L’auteur cite notamment les expériences des présidents Leslie Manigat, Jean-Bertrand Aristide et Michel Martelly pour illustrer les difficultés rencontrées dans la consolidation d’un ordre démocratique stable. Selon lui, ces épisodes ont contribué à banaliser l’exception politique et à installer durablement la transition comme mécanisme ordinaire de gouvernance.

Abordant la situation actuelle, le constitutionnaliste remet en question le fondement juridique du pouvoir exercé depuis l’assassinat du président Jovenel Moïse. Il soutient que les arrangements politiques mis en place depuis lors ont brouillé la séparation des fonctions présidentielles et gouvernementales prévue par la Constitution.

Selon lui, tant l’ancien Premier ministre Ariel Henry que l’actuel chef du gouvernement Alix Didier Fils-Aimé ont exercé, dans le cadre des mécanismes de transition, des prérogatives qui relevaient traditionnellement à la fois du président de la République et du Premier ministre.

Sonet Saint-Louis critique également le recours à l’article 149 de la Constitution pour justifier certaines formules de gouvernance transitoire. Selon lui, cette disposition constitutionnelle, qui traite de la vacance présidentielle, ne correspond pas aux réalités institutionnelles observées depuis plusieurs années.

« Dans le cas de Fils-Aimé, l’article 149 n’était pas applicable », écrit-il, estimant que l’interprétation retenue par les autorités pourrait fragiliser davantage la légitimité juridique de la transition.

L’universitaire rappelle également le précédent de Jocelerme Privert, dont l’accession à la présidence provisoire en 2016 demeure, selon lui, l’illustration des ambiguïtés constitutionnelles ayant marqué plusieurs périodes de transition.

Cependant, tout en relevant les controverses entourant son arrivée au pouvoir, il souligne que Jocelerme Privert avait finalement réussi à organiser le transfert du pouvoir à Jovenel Moïse, contribuant ainsi au retour à l’ordre électoral.

L’essentiel de ses critiques vise néanmoins le nouveau décret électoral.
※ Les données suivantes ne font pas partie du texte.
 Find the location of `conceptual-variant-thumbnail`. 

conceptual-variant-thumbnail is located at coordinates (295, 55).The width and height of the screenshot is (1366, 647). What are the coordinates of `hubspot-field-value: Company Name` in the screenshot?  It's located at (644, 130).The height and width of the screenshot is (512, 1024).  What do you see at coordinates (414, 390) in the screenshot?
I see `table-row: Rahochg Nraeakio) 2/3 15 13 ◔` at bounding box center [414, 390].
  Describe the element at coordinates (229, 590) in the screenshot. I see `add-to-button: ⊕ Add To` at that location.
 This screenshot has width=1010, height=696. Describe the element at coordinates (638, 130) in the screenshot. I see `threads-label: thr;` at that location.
Sonet Saint-Louis considère que plusieurs dispositions du texte créent des risques de conflits institutionnels et pourraient alimenter une future contestation du processus électoral.
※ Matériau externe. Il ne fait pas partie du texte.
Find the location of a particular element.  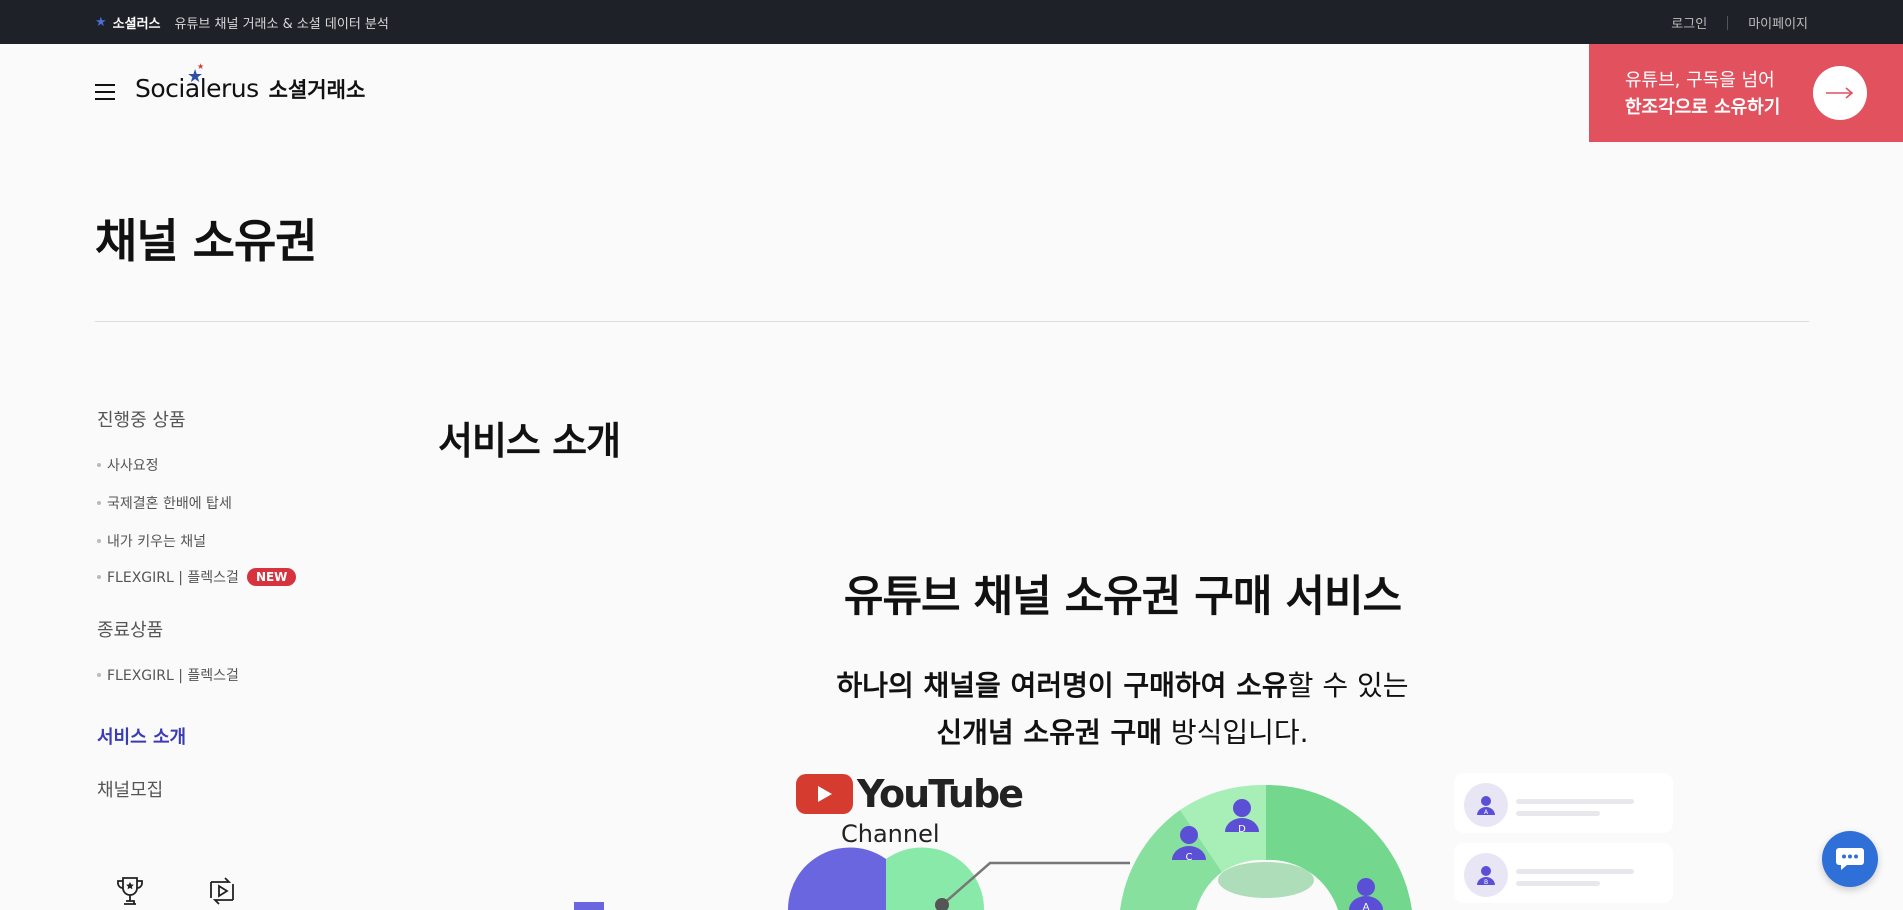

chat-bubble-icon is located at coordinates (1850, 859).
Il s’interroge notamment sur la création d’un poste de directeur général au sein du Conseil électoral provisoire (CEP), estimant qu’une telle fonction pourrait introduire une forme de tutelle de l’Exécutif sur une institution que la Constitution entend indépendante.
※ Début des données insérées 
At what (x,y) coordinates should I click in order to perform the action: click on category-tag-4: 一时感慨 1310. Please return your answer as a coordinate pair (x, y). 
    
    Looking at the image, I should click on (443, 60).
« Le Conseil électoral n’est pas un organisme du gouvernement. Il est une institution républicaine, démocratique et indépendante », affirme-t-il.

Selon lui, l’introduction d’un haut fonctionnaire relevant de l’Exécutif dans l’architecture administrative du CEP risque de compromettre la perception d’indépendance nécessaire à la crédibilité des futures élections.

L’avocat soutient que le Conseil électoral, qu’il soit provisoire ou permanent, ne doit être soumis à aucune autorité hiérarchique relevant des pouvoirs exécutif ou législatif. « Vouloir placer, par décret, une institution créée par la Constitution sous le contrôle du pouvoir exécutif constitue une aberration constitutionnelle », écrit-il.

Dans sa conclusion, Sonet Saint-Louis estime que le décret électoral ne constitue pas une solution durable aux difficultés institutionnelles du pays. Il met en garde contre les conséquences politiques que pourrait entraîner l’adoption d’un cadre électoral contesté.

« Le décret électoral du gouvernement de facto n’est pas une porte de sortie. C’est une trappe », affirme-t-il, ajoutant que le texte « prépare les conditions d’une nouvelle contestation nationale ».

Pour le professeur de droit constitutionnel, le risque majeur réside dans la possibilité qu’un processus électoral organisé sur la base de règles contestées débouche sur une nouvelle crise de légitimité. « Quand l’illégalité se déguise en procédure, la crise devient presque inévitable », conclut-il.